Monday, 14 December 2015
Poster Hall (Moscone South)
Marianne Jilge1, Uta Heiden2, Martin Habermeyer2 and Carsten Jürgens1, (1)Ruhr University Bochum, Bochum, Germany, (2)German Aerospace Center DLR Oberpfaffenhofen, German Remote Sensing Data Center (DFD), Oberpfaffenhofen, Germany
Abstract:
Rapid urbanization processes and the need of identifying urban materials demand urban planners and the remote sensing community since years. Urban planners cannot overcome the issue of up-to-date information of urban materials due to time-intensive fieldwork. Hyperspectral remote sensing can facilitate this issue by interpreting spectral signals to provide information of occurring materials. However, the complexity of urban areas and the occurrence of diverse urban materials vary due to regional and cultural aspects as well as the size of a city, which makes identification of surface materials a challenging analysis task. For the various surface material identification approaches, spectral libraries containing pure material spectra are commonly used, which are derived from field, laboratory or the hyperspectral image itself. One of the requirements for successful image analysis is that all spectrally different surface materials are represented by the library. Currently, a universal library, applicable in every urban area worldwide and taking each spectral variability into account, is and will not be existent. In this study, the issue of unknown surface material spectra and the demand of an urban site-specific spectral library is tackled by the development of a learning spectral archive tool. Starting with an incomplete library of labelled image spectra from several German cities, surface materials of pure image pixels will be identified in a hyperspectral image based on a similarity measure (e.g. SID-SAM). Additionally, unknown image spectra of urban objects are identified based on an object- and spectral-based-rule set.
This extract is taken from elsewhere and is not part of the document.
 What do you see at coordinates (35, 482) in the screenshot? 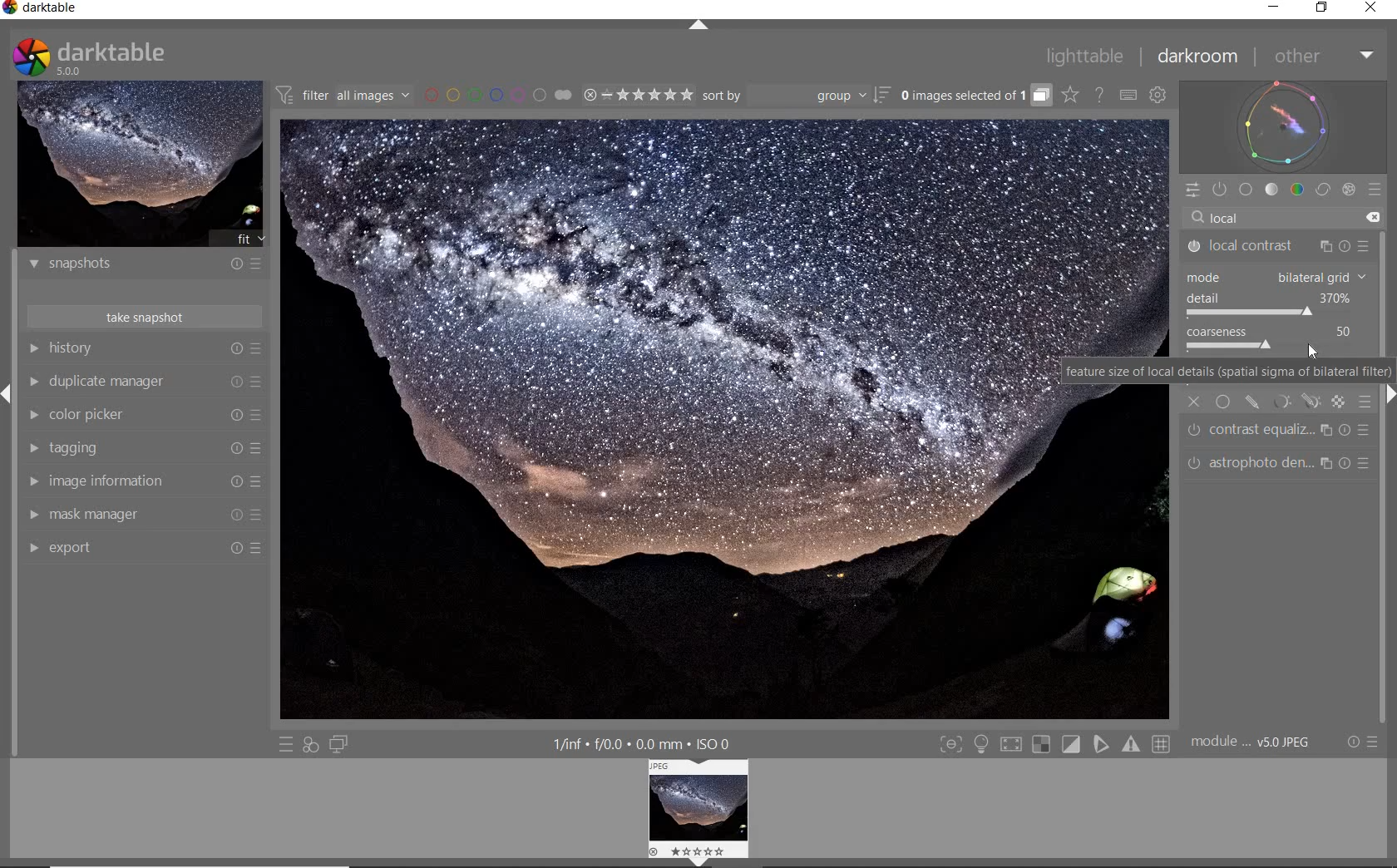
I see `IMAGE INFORMATION` at bounding box center [35, 482].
The detected unknown surface material spectra are entered with additional metadata, such as regional occurrence into the existing spectral library and thus, are reusable for further studies. Our approach is suitable for pure surface material detection of urban hyperspectral images that is globally applicable by taking incompleteness into account. The generically development enables the implementation of different hyperspectral sensors.